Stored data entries
═══

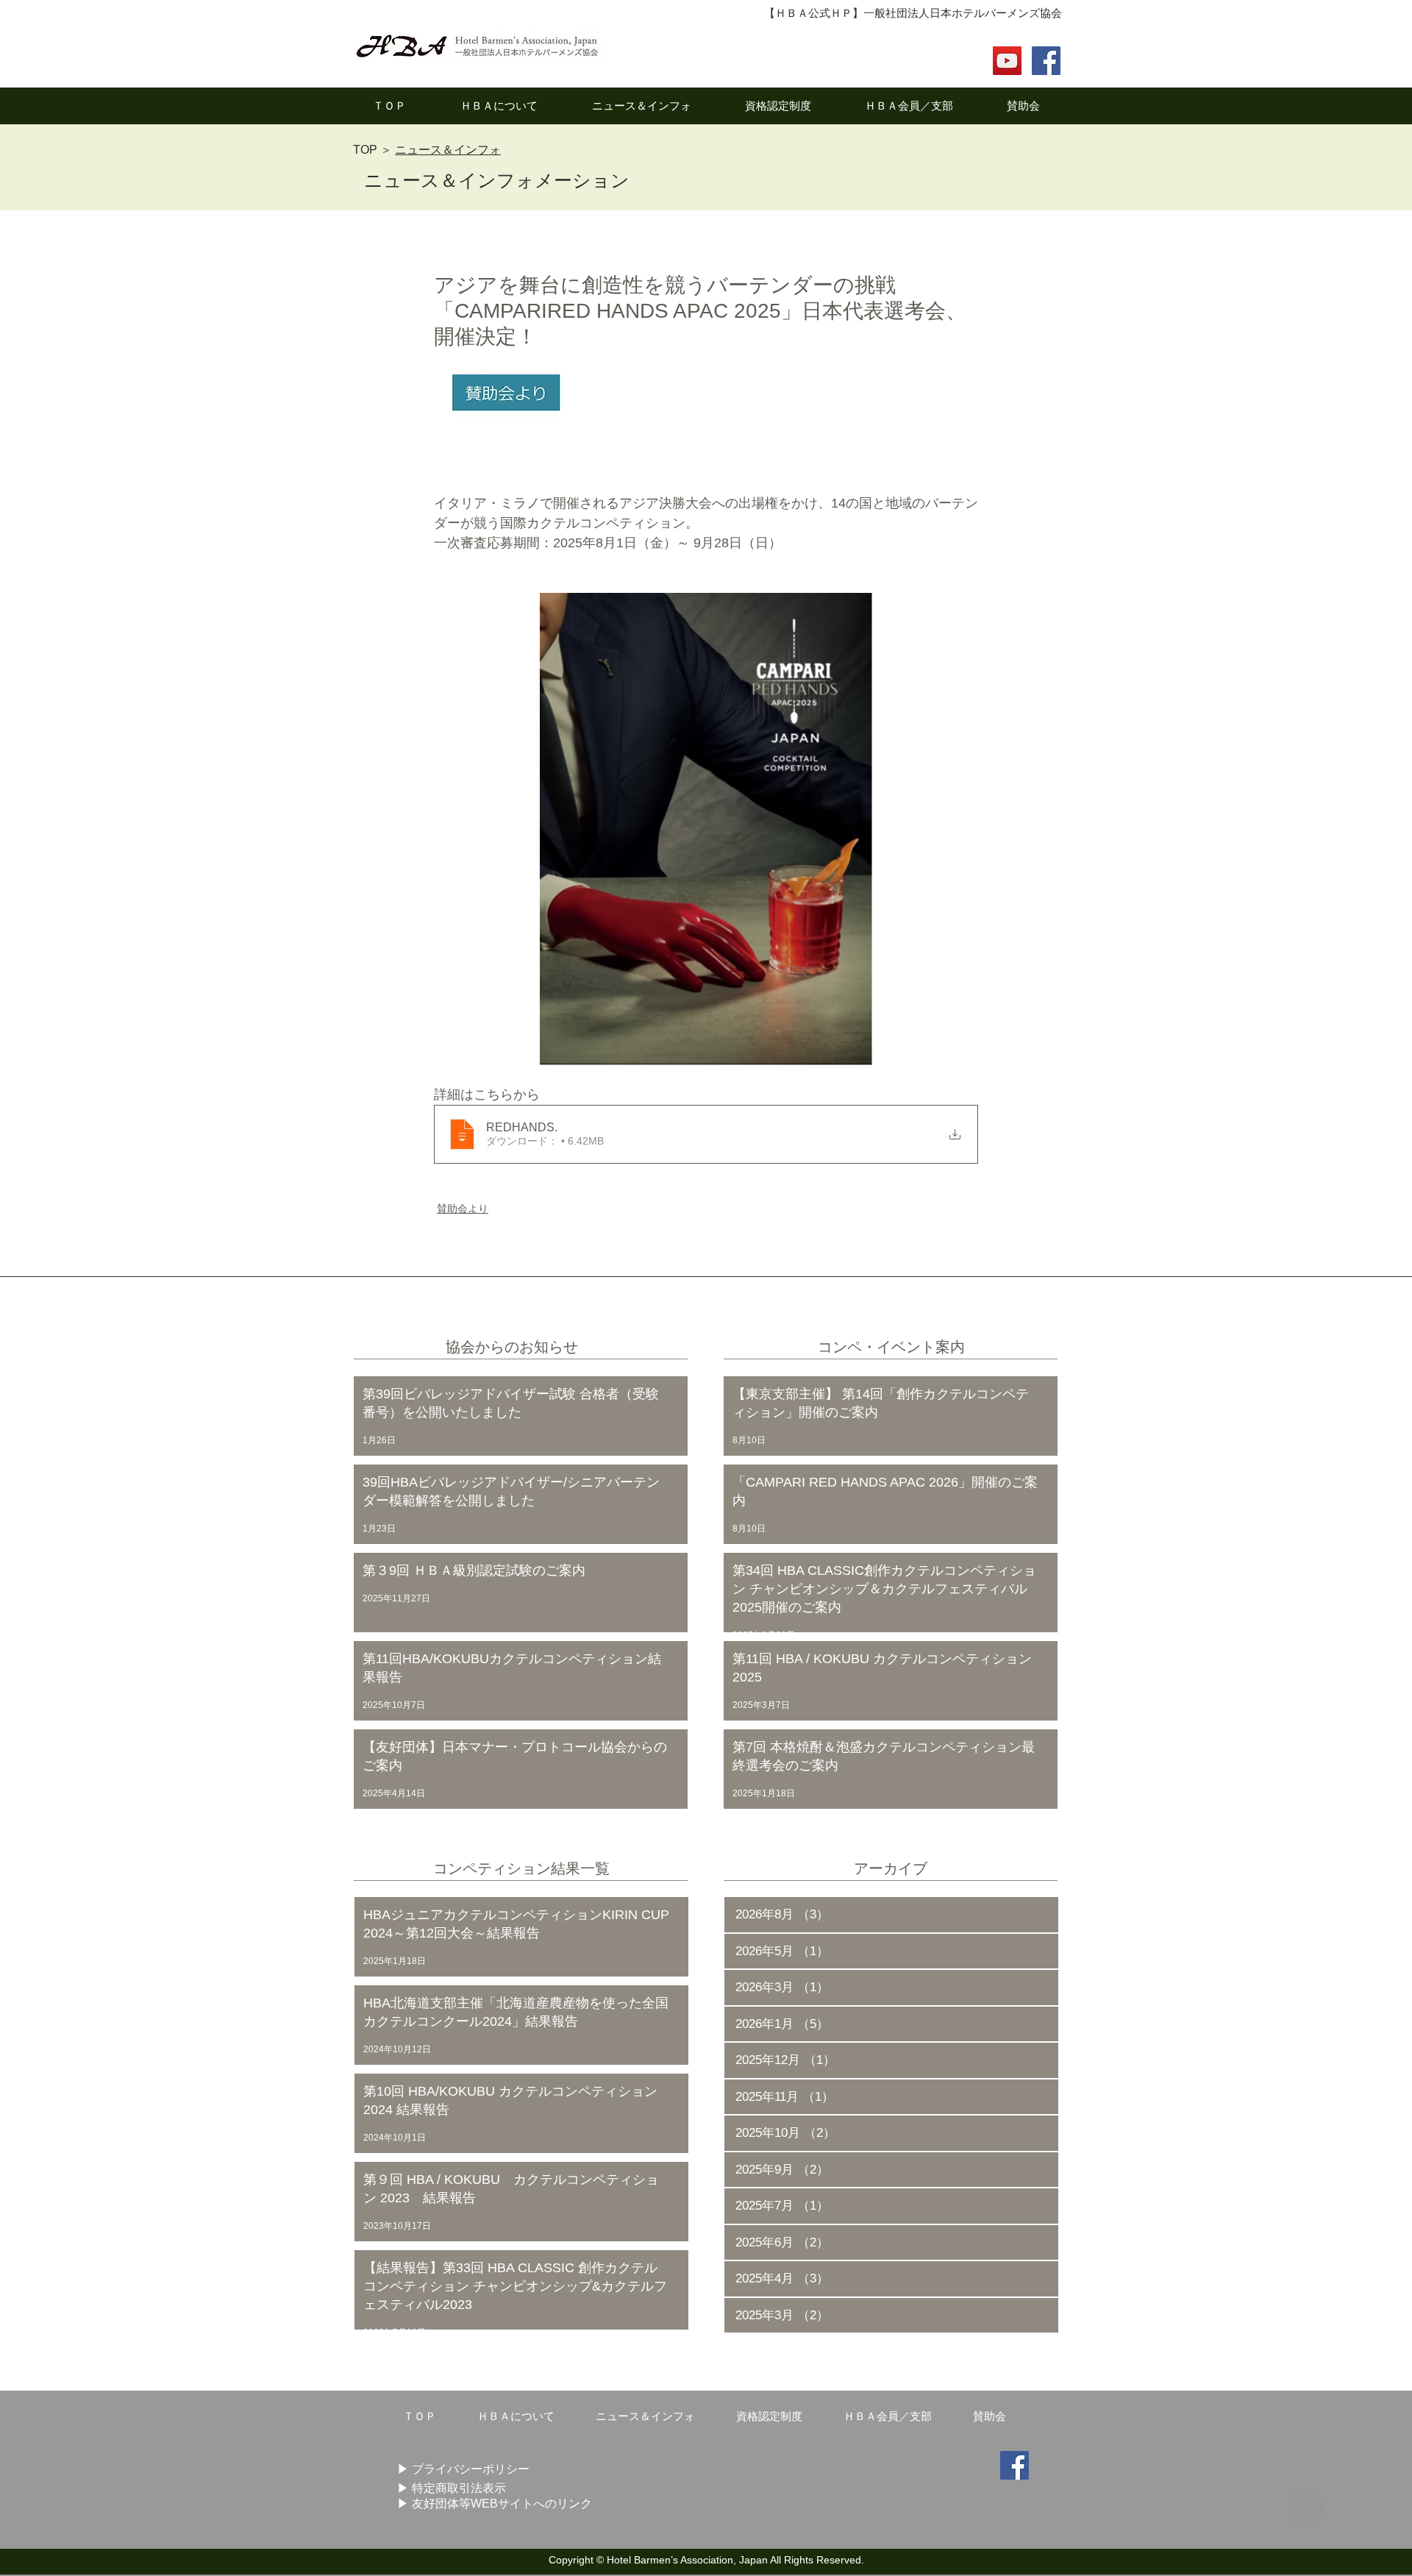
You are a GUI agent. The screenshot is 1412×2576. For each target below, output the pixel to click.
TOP (365, 149)
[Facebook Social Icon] (1046, 60)
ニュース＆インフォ (448, 149)
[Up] (1306, 2507)
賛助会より (462, 1208)
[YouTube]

═══

- _Exercise_
What is needed is an exact copy of every entry, minus the images.

- _Exercise answer_
You are a GUI agent. The screenshot is 1412×2576. For each target below, output the pixel to click.
TOP (365, 149)
[Facebook Social Icon] (1046, 60)
ニュース＆インフォ (448, 149)
[Up] (1306, 2507)
賛助会より (462, 1208)
[YouTube]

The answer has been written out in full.